To incentivize domestic manufacturing, the administration plans to offset part of the tariffs through a 3.75% rebate tied to the total value of trucks assembled in the U.S. between 2025 and 2030, effectively rewarding American producers.

Canadian Impact

Trade experts warn the tariffs could hit Ontario’s auto and parts industry particularly hard. Canada exports billions in truck parts and components annually to the U.S., with supply chains closely integrated between Windsor, Brampton, Detroit, and Illinois.

The move follows a week of turbulence for the sector after Stellantis announced it would shift Jeep Compass production from Brampton, Ontario, to Illinois, despite prior assurances of keeping production in Canada — a decision widely seen as fallout from Trump’s manufacturing-first agenda.

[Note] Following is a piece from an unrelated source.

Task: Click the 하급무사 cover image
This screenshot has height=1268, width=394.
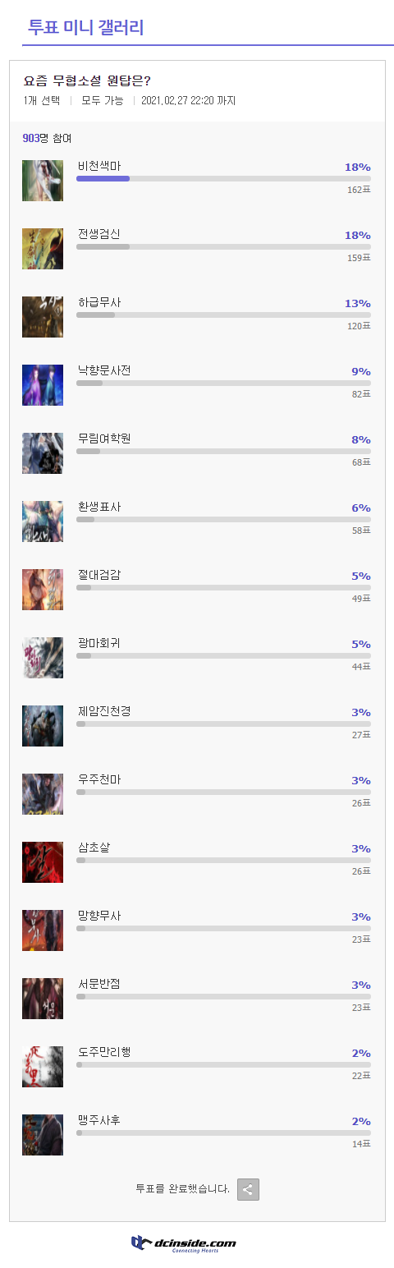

Canada, the U.S., and Mexico are currently preparing for the 2026 CUSMA review, where auto trade rules are expected to be a key point of contention.

Growing List of U.S. Tariffs

The heavy-truck duties join a series of sector-specific tariffs recently imposed by Washington:

  • 50% tariffs on aluminum and steel imports.
  • 25% tariffs on non-U.S.-built cars and trucks.
  • 50% tariffs on copper.
  • 10% tariffs on wood products (including softwood lumber), increasing to 30–50% by January 2026 for non-trade partners.
  • Elimination of the de minimis exemption for imports under $800, meaning all Canadian shipments are now subject to full duties.

According to the Canadian Federation of Independent Business (CFIB), the combined effects of these measures could push Canadian softwood lumber tariffs above 35 per cent, while auto manufacturers face rising costs and reduced competitiveness across the border.

With trade tensions rising once again, Ottawa is expected to push back in upcoming CUSMA consultations, warning that repeated tariff shocks could threaten thousands of Canadian jobs tied to the North American automotive corridor.